Браун сидит, смотрит туда-сюда, а они — вокруг наблюдают за ним, кольцом окружили. Браун им; «Я вам правду говорю. Вы же сами просили». А сам туда-сюда смотрит, головой вертит. А потом чуть ли не в крик: «Почем я знаю, сколько было времени? Вы что думаете — человек, который заместо негра, раба на лесопилке горбатится, такой богач, чтобы часы носить?»
«Ни на какой ты лесопилке — и вообще нигде не работаешь полтора месяца, — полицейский говорит. — И если человек может позволить себе целый день кататься на новой машине, то он может позволить себе раз-другой подъехать к суду и время по часам заметить».
«Сказано вам, это была не моя машина! — Браун говорит. — Это его машина. Она ее купила и ему отдала — женщина отдала, которую он убил».
«Это дело десятое, — шериф говорит. — Дайте ему досказать».
И Браун стал досказывать, и все громче, громче, все быстрей, быстрей — словно Джо Брауна старался спрятать за тем, что говорил про Кристмаса — покуда Браун не улучит момент цапнуть эту тысячу долларов. Вот ведь что самое удивительное: некоторые люди думают, будто зарабатывать или добывать деньги — это такая игра, где никаких правил нет. Он сказал, что, когда увидел пожар, у него и в мыслях не было, что она еще в доме, тем более — мертвая. И, говорит, ему даже в голову не пришло заглянуть в дом: он только думал, как бы пожар потушить.

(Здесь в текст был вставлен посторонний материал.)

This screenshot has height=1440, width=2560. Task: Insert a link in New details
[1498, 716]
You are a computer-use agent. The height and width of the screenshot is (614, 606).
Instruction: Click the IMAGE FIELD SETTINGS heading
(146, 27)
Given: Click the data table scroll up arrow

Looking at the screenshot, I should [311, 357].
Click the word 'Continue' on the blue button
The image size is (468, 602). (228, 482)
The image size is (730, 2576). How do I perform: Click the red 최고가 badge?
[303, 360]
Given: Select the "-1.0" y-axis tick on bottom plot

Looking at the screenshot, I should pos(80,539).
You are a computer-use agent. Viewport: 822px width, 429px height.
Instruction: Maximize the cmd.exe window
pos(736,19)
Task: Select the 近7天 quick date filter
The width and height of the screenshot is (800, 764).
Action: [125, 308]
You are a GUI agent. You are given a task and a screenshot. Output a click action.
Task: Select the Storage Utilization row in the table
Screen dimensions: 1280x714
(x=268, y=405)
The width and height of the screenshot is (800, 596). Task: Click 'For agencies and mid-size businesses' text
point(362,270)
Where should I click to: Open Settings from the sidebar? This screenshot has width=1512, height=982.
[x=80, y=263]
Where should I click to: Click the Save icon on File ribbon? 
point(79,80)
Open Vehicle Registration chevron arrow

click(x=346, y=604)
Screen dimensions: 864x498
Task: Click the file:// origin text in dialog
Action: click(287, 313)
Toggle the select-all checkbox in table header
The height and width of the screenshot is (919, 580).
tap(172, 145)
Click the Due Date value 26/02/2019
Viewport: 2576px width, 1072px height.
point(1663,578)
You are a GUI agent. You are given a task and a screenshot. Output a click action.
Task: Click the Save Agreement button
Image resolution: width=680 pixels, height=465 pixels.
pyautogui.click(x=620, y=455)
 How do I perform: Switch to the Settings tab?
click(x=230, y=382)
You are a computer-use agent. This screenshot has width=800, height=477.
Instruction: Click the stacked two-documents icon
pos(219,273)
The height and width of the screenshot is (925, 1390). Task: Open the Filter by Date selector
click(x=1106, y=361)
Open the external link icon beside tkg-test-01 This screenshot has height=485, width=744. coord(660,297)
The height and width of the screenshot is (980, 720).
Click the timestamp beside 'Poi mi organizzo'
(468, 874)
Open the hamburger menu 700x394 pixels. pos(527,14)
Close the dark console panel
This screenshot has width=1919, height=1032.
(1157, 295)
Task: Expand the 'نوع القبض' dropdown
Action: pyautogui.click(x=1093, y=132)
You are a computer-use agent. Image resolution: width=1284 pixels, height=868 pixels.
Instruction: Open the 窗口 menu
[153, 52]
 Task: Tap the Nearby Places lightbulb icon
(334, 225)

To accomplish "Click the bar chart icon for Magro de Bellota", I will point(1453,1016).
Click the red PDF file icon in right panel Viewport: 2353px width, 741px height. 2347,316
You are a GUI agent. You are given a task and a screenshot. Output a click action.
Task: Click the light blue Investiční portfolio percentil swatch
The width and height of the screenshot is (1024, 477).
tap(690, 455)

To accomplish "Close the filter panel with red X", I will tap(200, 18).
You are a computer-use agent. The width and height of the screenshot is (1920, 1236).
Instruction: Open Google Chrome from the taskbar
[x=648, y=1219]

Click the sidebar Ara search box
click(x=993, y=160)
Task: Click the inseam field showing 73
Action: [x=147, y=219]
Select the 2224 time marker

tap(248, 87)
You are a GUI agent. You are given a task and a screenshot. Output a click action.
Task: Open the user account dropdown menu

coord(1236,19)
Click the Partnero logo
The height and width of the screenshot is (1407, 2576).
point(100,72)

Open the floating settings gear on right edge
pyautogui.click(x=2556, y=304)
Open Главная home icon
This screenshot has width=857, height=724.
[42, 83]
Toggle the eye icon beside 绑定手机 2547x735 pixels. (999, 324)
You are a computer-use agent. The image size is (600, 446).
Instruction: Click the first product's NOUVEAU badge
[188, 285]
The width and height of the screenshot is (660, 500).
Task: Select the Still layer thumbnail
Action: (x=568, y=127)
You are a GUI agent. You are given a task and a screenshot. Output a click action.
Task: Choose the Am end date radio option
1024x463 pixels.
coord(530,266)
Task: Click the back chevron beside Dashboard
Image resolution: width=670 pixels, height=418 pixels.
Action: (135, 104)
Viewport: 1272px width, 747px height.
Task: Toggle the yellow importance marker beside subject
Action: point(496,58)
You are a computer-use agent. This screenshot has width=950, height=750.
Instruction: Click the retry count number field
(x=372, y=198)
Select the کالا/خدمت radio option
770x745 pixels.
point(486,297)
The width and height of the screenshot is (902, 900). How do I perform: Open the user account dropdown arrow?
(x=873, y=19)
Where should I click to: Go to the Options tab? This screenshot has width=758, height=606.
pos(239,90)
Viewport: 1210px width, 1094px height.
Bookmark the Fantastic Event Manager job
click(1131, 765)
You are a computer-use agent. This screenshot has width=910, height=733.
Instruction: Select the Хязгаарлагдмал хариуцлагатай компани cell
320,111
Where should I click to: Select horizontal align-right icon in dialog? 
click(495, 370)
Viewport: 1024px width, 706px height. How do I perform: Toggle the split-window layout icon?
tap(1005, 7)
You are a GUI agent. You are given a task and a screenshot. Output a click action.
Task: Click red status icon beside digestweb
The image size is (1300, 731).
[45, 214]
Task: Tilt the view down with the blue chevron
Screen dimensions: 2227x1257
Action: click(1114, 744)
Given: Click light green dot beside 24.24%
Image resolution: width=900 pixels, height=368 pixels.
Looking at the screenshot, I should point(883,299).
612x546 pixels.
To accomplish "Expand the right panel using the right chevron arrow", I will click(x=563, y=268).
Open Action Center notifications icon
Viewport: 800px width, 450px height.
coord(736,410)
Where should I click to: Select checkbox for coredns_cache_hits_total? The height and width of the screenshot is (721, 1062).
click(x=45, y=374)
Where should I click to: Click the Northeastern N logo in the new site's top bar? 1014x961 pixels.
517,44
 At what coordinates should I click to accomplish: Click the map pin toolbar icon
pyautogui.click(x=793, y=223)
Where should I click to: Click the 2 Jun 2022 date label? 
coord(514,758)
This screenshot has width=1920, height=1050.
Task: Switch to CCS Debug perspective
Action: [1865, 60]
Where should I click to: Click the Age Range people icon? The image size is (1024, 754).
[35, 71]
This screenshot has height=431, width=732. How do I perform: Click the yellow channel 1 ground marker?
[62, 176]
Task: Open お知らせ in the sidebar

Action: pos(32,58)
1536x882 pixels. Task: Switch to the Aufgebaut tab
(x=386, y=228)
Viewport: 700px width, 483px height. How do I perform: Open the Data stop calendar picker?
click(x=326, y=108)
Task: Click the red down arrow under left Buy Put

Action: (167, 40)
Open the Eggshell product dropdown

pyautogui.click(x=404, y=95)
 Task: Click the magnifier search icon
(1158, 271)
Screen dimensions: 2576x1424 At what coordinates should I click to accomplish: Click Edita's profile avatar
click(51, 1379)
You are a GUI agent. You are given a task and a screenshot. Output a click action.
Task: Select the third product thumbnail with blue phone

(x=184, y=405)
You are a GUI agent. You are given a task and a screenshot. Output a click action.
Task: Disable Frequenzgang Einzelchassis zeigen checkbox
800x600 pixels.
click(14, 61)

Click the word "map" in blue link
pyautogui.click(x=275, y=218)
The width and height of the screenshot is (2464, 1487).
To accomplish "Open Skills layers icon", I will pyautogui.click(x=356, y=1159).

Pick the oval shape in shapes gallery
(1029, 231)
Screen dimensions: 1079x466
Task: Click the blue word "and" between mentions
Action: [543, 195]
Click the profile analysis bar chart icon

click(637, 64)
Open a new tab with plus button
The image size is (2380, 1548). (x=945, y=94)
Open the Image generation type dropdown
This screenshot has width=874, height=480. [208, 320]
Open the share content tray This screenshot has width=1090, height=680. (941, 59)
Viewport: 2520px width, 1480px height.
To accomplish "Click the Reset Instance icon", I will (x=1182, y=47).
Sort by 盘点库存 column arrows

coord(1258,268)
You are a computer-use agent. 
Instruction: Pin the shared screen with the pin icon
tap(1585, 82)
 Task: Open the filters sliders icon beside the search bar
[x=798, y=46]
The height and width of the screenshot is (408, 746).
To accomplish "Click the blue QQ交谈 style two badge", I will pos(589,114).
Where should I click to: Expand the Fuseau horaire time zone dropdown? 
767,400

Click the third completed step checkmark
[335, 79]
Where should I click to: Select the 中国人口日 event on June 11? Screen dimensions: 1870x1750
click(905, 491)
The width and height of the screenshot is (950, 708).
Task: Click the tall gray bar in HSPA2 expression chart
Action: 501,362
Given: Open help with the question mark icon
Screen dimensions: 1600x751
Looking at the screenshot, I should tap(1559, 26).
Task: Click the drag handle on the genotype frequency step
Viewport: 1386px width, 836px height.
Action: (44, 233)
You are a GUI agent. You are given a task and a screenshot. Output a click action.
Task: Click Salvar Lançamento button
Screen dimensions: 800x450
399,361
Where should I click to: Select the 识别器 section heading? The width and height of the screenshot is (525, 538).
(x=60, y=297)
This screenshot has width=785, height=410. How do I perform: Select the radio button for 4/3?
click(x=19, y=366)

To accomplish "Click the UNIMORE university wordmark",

«И это, — шериф говорит, — было около восьми утра. Вы так утверждаете. А жена Хемпа Уолера сообщила о пожаре почти в одиннадцать. Долго же вы соображали, что не сможете голыми руками потушить пожар». А Браун сидит между них (дверь они заперли, а за окнами всюду лица торчат), глаза туда-сюда бегают, зубы оскалил. «Хемп утверждает, что, когда он выломал дверь, в доме уже находился человек, — шериф говорит. — И что этот человек пытался не пустить его наверх». А он сидит посередке и глазами шныряет, шныряет.
К этому времени, я думаю, он отчаялся. Я думаю, он не только увидел, что тысяча долларов уплывает от него все дальше и дальше, — ему уже виделось, как кто-то другой ее получает. Я думаю, ему мерещилось, что эта тысяча вроде как у него в кармане, а тратит ее кто-то другой. Потому что, говорят, похоже было, будто то, что он сказал теперь, он нарочно придерживал на этот случай. Как будто знал, что, если влипнет, это его спасет, хотя белому человеку признаться в том, в чем он признался, — едва ли не хуже, чем быть обвиненным в самом убийстве. «Ну конечно, — он говорит. — Валяйте. Обвиняйте меня. Обвините белого, который хочет вам помочь, рассказать, что знает. Обвините белого, а нигера — на волю. Белого обвините, а нигер пускай бежит».
«Нигер? — шериф говорит. — Нигер?»
И тут он вроде понял, что они у него в руках. Вроде, в чем бы они его ни заподозрили, — все будет ерундой рядом с тем, что он им про другого скажет. «Ну, вы же умники, — говорит. — У вас тут все в городе умники. Три года вас дурачили. Иностранцем три года его называли, а я на третий день догадался, что он такой же иностранец, как я. Догадался до того, как он сам мне сказал». Все на него смотрят, взглядом перекинутся — и опять на него.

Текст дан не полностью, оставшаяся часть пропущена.